Instructions to follow:
Return all of the records below verbatim, keeping every line unchanged.

Records from a data collection:
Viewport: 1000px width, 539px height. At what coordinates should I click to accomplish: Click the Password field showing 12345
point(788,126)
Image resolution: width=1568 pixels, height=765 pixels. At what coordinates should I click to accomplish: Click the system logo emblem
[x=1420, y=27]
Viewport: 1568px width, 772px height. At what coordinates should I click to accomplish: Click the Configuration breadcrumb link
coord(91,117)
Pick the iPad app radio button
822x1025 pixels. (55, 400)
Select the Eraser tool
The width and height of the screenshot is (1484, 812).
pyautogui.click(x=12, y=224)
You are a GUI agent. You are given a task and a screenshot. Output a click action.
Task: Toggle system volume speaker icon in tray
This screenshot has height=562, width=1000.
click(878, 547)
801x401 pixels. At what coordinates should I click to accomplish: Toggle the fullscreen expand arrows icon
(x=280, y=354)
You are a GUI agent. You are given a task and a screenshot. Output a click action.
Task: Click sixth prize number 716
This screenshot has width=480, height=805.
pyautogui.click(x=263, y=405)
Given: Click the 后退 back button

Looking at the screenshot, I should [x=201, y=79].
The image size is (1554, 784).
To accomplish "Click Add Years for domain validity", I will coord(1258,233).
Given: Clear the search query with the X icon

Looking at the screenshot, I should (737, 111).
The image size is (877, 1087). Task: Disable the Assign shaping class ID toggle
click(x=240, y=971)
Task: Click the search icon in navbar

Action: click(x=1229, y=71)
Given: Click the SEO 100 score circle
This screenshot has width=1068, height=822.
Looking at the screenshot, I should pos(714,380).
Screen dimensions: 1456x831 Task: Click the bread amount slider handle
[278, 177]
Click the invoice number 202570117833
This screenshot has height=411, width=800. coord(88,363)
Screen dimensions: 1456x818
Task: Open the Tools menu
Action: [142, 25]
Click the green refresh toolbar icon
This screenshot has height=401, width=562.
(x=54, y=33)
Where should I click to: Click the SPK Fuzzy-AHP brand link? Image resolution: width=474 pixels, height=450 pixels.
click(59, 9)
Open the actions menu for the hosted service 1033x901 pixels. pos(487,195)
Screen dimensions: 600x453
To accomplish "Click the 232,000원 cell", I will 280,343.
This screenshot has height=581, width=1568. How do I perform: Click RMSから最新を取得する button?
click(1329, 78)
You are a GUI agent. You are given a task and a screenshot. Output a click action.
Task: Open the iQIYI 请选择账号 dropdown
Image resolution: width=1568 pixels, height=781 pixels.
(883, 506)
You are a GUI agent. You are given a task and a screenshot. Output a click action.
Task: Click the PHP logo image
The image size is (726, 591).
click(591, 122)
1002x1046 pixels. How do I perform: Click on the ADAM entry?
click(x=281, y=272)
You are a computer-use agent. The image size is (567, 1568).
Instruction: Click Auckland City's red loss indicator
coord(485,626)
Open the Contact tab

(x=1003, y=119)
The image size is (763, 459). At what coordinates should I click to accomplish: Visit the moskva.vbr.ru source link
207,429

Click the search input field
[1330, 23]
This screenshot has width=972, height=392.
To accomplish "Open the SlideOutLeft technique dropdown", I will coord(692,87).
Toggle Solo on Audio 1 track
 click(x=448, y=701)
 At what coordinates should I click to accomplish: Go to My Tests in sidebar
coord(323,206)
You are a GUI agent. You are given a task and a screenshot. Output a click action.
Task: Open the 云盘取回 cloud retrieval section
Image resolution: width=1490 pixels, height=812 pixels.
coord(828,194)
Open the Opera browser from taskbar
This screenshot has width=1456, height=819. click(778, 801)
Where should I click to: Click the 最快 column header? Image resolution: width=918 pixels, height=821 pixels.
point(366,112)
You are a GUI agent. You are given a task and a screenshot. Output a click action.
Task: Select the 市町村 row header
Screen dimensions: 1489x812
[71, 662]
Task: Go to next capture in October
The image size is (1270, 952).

Worked answer:
Viewport: 1000px width, 539px height. At what coordinates should I click to accomplish: Click the Password field showing 12345
point(788,126)
Image resolution: width=1568 pixels, height=765 pixels. At what coordinates should I click to accomplish: Click the system logo emblem
[x=1420, y=27]
Viewport: 1568px width, 772px height. At what coordinates should I click to accomplish: Click the Configuration breadcrumb link
coord(91,117)
Pick the iPad app radio button
822x1025 pixels. (55, 400)
Select the Eraser tool
The width and height of the screenshot is (1484, 812).
pyautogui.click(x=12, y=224)
You are a GUI agent. You are given a task and a screenshot. Output a click action.
Task: Toggle system volume speaker icon in tray
This screenshot has height=562, width=1000.
click(878, 547)
801x401 pixels. At what coordinates should I click to accomplish: Toggle the fullscreen expand arrows icon
(x=280, y=354)
You are a GUI agent. You are given a task and a screenshot. Output a click action.
Task: Click sixth prize number 716
This screenshot has width=480, height=805.
pyautogui.click(x=263, y=405)
Given: Click the 后退 back button

Looking at the screenshot, I should [x=201, y=79].
The image size is (1554, 784).
To accomplish "Click Add Years for domain validity", I will coord(1258,233).
Given: Clear the search query with the X icon

Looking at the screenshot, I should (737, 111).
The image size is (877, 1087). Task: Disable the Assign shaping class ID toggle
click(x=240, y=971)
Task: Click the search icon in navbar

Action: click(x=1229, y=71)
Given: Click the SEO 100 score circle
This screenshot has width=1068, height=822.
Looking at the screenshot, I should pos(714,380).
Screen dimensions: 1456x831 Task: Click the bread amount slider handle
[278, 177]
Click the invoice number 202570117833
This screenshot has height=411, width=800. coord(88,363)
Screen dimensions: 1456x818
Task: Open the Tools menu
Action: [142, 25]
Click the green refresh toolbar icon
This screenshot has height=401, width=562.
(x=54, y=33)
Where should I click to: Click the SPK Fuzzy-AHP brand link? Image resolution: width=474 pixels, height=450 pixels.
click(59, 9)
Open the actions menu for the hosted service 1033x901 pixels. pos(487,195)
Screen dimensions: 600x453
To accomplish "Click the 232,000원 cell", I will 280,343.
This screenshot has height=581, width=1568. How do I perform: Click RMSから最新を取得する button?
click(1329, 78)
You are a GUI agent. You are given a task and a screenshot. Output a click action.
Task: Open the iQIYI 请选择账号 dropdown
Image resolution: width=1568 pixels, height=781 pixels.
(883, 506)
You are a GUI agent. You are given a task and a screenshot. Output a click action.
Task: Click the PHP logo image
The image size is (726, 591).
click(591, 122)
1002x1046 pixels. How do I perform: Click on the ADAM entry?
click(x=281, y=272)
You are a computer-use agent. The image size is (567, 1568).
Instruction: Click Auckland City's red loss indicator
coord(485,626)
Open the Contact tab

(x=1003, y=119)
The image size is (763, 459). At what coordinates should I click to accomplish: Visit the moskva.vbr.ru source link
207,429

Click the search input field
[1330, 23]
This screenshot has width=972, height=392.
To accomplish "Open the SlideOutLeft technique dropdown", I will coord(692,87).
Toggle Solo on Audio 1 track
 click(x=448, y=701)
 At what coordinates should I click to accomplish: Go to My Tests in sidebar
coord(323,206)
You are a GUI agent. You are given a task and a screenshot. Output a click action.
Task: Open the 云盘取回 cloud retrieval section
Image resolution: width=1490 pixels, height=812 pixels.
coord(828,194)
Open the Opera browser from taskbar
This screenshot has width=1456, height=819. click(778, 801)
Where should I click to: Click the 最快 column header? Image resolution: width=918 pixels, height=821 pixels.
point(366,112)
You are a GUI agent. You are given a task and a screenshot. Output a click action.
Task: Select the 市町村 row header
Screen dimensions: 1489x812
[71, 662]
Task: Go to next capture in October
The image size is (1270, 952).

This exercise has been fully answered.